Eine indikative Kostenaufteilung für einen Schweizer Versicherungsbroker ist: Personal (Kundenbetreuer, Berater, Schaden- und Fachspezialisten): 50%, An Unteragenten & Zuführer weitergegebene Provisionen: 18%, IT, Brokersoftware & Datenaustausch: 10%, Büro & Administration: 8%, Registrierung, Ausbildung, Haftpflichtdeckung & Compliance: 7%, Gewinnmarge (EBITDA): 7%. Indikative Aufteilung für einen mittelgrossen Schweizer Broker; keine veröffentlichte Quelle misst Kostenstruktur oder Margen von Schweizer Versicherungsbrokern, und die in der Ausgabe vom Februar 2026 genannten Senior-Broker-Löhne von CHF 100-180k und Provisionssätze von 15-25% der Prämien hatten keine Quelle und wurden zurückgezogen. Gemessen ist die Grösse: BFS STATENT zählt 2024 16 159 Vollzeitäquivalente in 2 473 Unternehmen, rund 6,5 pro Firma, sodass Personal und weitergegebene Provisionen die meisten Budgets dominieren. Die einzigen veröffentlichten Provisionsgrenzen gelten in der Krankenversicherung, wo die verbindliche Branchenvereinbarung die Entschädigung auf CHF 70 pro versicherte Person in der Grundversicherung und 16 Nettomonatsprämien pro Abschluss in der Zusatzversicherung begrenzt. Für einen Käufer ist die Frage, welche dieser Kosten an den Beratern hängen, die die Kundenbeziehungen halten, und wie viel Provisionsertrag den Obergrenzen in der Krankenversicherung unterliegt.
▶Wo sind die Versicherungsbroker der Schweiz konzentriert?
Die Versicherungsbroker der Schweiz konzentrieren sich auf fünf Regionen: (1) Zürich (ZH) — Der grösste Cluster: 411 von 2 473 Brokerunternehmen und 3 716 von 16 159 Vollzeitäquivalenten im Jahr 2024, rund neun pro Firma. (2) Genferseeregion (GE/VD) — 514 Unternehmen — 283 in der Waadt und 231 in Genf — mit 2 333 Vollzeitäquivalenten, also mehr Firmen als irgendwo ausserhalb Zürichs, aber kleinere. (3) Bern und Mittelland (BE/FR/SO) — 332 Unternehmen und 2 317 Vollzeitäquivalente, angeführt von Bern mit 204 Firmen und 1 598 VZÄ. (4) Zentralschweiz (LU/ZG/SZ) — 251 Unternehmen und 2 027 Vollzeitäquivalente, mit Luzern als grösstem Arbeitgeber mit 988 VZÄ. (5) Tessin (TI) — 187 Unternehmen und 856 Vollzeitäquivalente.
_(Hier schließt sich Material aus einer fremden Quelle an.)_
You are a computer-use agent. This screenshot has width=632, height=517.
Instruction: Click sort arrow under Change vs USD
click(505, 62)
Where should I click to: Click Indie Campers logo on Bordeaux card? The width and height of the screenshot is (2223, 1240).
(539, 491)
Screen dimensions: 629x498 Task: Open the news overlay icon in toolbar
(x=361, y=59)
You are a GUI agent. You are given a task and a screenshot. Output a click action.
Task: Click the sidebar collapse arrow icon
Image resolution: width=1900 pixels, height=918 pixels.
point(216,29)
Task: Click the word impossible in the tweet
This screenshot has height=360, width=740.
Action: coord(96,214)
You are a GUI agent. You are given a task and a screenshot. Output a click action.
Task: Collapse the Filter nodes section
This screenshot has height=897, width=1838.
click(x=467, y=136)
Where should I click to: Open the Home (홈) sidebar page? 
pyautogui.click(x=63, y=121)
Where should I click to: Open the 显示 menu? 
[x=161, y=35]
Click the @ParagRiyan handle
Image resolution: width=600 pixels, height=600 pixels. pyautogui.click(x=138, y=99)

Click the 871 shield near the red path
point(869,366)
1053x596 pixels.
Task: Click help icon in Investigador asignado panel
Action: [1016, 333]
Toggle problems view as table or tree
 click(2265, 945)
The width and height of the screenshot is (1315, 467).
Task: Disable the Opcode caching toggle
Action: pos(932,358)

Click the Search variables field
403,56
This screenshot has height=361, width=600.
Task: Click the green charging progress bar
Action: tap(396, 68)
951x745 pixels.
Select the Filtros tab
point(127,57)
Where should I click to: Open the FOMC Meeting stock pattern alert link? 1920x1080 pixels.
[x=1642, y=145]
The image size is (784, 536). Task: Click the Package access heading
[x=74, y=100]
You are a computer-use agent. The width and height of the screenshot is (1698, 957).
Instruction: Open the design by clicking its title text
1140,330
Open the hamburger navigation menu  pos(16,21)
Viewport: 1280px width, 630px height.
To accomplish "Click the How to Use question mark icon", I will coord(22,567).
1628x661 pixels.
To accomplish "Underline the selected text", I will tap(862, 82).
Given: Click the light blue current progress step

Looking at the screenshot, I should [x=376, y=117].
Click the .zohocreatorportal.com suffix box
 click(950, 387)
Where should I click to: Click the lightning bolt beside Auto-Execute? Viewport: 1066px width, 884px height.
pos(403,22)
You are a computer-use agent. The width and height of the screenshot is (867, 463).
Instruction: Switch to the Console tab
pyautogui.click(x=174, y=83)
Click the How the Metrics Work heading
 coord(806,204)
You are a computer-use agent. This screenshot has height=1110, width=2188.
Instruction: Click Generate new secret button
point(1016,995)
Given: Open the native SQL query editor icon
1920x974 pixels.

Die Konsolidierung hat den Kanton erreicht: Howden übernahm 2023 die Assiteca SA in Lugano, Aon 2026 die Assimedia SA in Locarno, und ASSEPRO und Qualibroker arbeiten von Bellinzona und Lugano aus. Der Sitzkanton einer Firma ist nicht immer dort, wo ihr Bestand liegt: Plattformen wie ASSEPRO, Howden und Aon führen von einem eingetragenen Sitz aus Zweigniederlassungen in mehreren Regionen.